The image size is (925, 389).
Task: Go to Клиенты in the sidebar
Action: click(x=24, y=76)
==
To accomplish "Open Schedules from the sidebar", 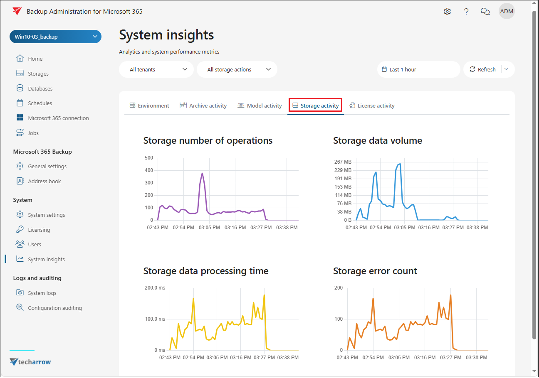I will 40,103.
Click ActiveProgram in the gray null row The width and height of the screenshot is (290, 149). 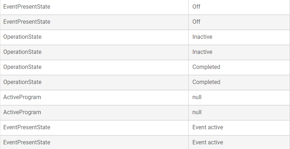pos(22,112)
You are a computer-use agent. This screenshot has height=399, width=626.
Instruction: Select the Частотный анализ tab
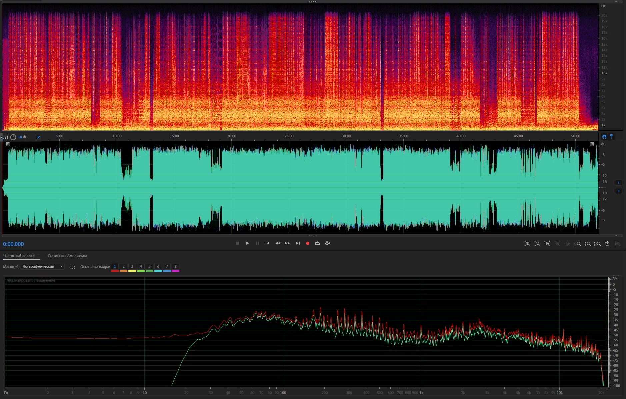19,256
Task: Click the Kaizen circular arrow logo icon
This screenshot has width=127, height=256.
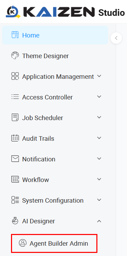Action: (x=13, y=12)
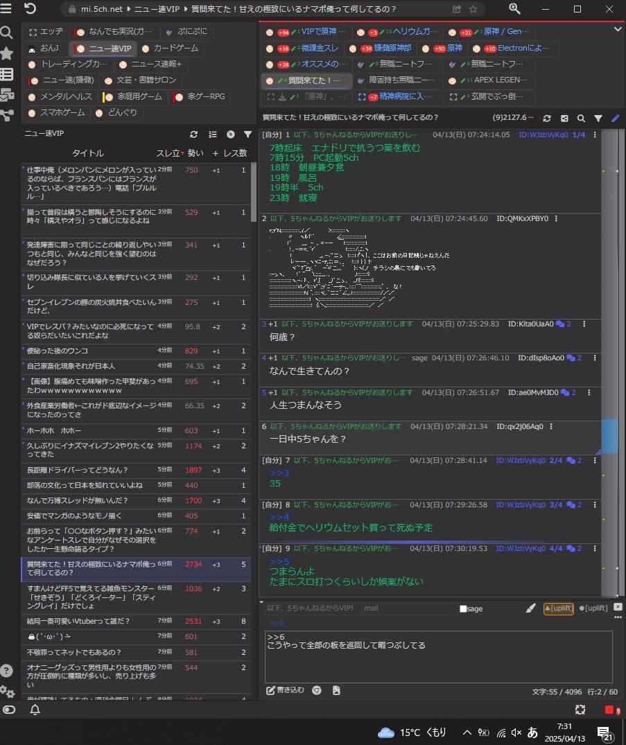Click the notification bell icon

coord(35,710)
...
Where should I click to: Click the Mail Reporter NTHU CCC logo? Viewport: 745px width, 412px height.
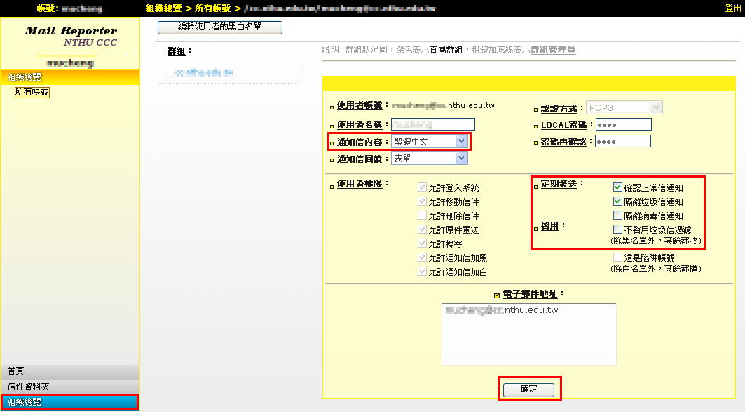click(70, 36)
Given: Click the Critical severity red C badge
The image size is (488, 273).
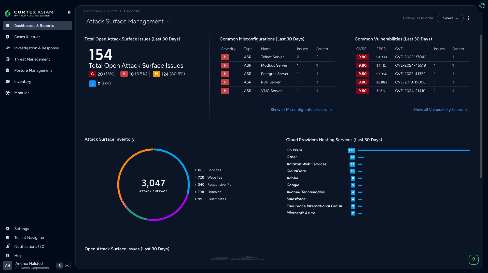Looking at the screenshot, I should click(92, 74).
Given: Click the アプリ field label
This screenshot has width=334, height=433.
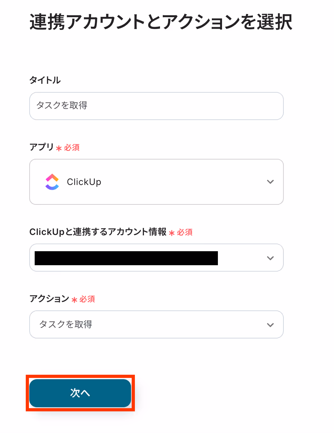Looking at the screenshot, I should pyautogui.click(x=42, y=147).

What is needed: In the listing above, find each line with the word "Given" and copy it.

Solved exercise:
Given: Click the Critical severity red C badge
Given: Click the アプリ field label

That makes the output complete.